Настоящая разница между английскими и континентальными университетами заключается в том, что первые управляют собой сами, а вторые управляются извне. Самоуправление влечет за собой ответственность, иногда ограничения и сдержанность. Мне здесь позволено процитировать слова другого выдающегося профессора Берлинского университета, Дюбуа-Реймона, который, обращаясь к своим коллегам, осмелился сказать им [5]: «Нам еще предстоит поучиться у англичан тому, как величайшая независимость индивида совместима с добровольным подчинением полезным, хотя и обременительным, уставам». Это особенно верно, когда уставы являются самоналоженными. В Германии, как говорит нам сам профессор Гельмгольц, последнее решение почти по всем более важным делам университетов остается за правительством, и он не отрицает, что во времена политической и церковной напряженности этим правом пользовались крайне необдуманно. Существуют, кроме того, менее важные вопросы, такие как повышение зарплаты, отпуска, научные командировки, даже титулы и награды, все из которых позволяют ловкому министру просвещения утверждать свое личное влияние среди менее независимых членов университета. В Оксфорде университет не знает министерства, а министерство — университета. Акты правительства, будь то либерального или консервативного, свободно обсуждаются и часто решительно оспариваются академическими кругами, и личная неприязнь министра или министерского советника не могла бы повредить профессору или преподавателю так же мало, как его благосклонность не могла бы добавить ни пенни к его жалованью.
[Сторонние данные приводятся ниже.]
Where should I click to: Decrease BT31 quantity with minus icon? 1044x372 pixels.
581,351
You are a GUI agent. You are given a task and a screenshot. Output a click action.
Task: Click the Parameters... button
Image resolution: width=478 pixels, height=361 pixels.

Но это второстепенные вопросы. Что придает английским университетам их особый характер, так это чувство власти и ответственности: власть, потому что они являются наиболее уважаемыми среди многочисленных корпораций в стране; ответственность, потому что высшее образование всей страны было вверено их попечению. Их единственный хозяин — общественное мнение, представленное в парламенте, их единственный стимул — их собственное чувство долга. Нет в Европе страны, где университеты занимали бы столь высокое положение и где те, кто имеет честь принадлежать к ним, могли бы с большей правдой сказать: Noblesse oblige.
Я знаю об опасностях самоуправления, особенно когда речь идет о более высоких и идеальных интересах, и, вероятно, найдется немного тех, кто желает реальной реформы в школах и университетах, кто время от времени не поддавался желанию иметь диктатора, Бисмарка или Фалька. Но такое желание проистекает лишь из минутной слабости и уныния; и никто, кто знает разницу между тем, чтобы быть управляемым, и тем, чтобы управлять собой, никогда не пожелал бы спуститься с этой более высокой, хотя и опасной позиции на более низкую, какой бы безопасной и комфортной она ни казалась. Никто, кто вкусил свободы, никогда не пожелал бы променять ее на что-либо другое. Общественное мнение иногда бывает суровым хозяином, и большинство может быть великим тираном для тех, кто хочет быть честным в своих убеждениях. Но в борьбе всех против всех каждый индивид чувствует, что он занимает свое законное место и что он может осуществлять свое законное влияние. Если он побежден, он побежден в честном бою; если он побеждает, ему некого благодарить, кроме себя. Несомненно, деспотические правительства часто осуществляли самое благотворное покровительство, поощряя и вознаграждая поэтов, художников и людей науки. Но люди гения, завоевавшие любовь и восхищение целой нации, выше тех, кто снискал расположение самых блестящих дворов; и мы знаем, как некоторые из самых прекрасных репутаций были разрушены покровительством, которое им приходилось принимать из рук могущественных министров или амбициозных монархов.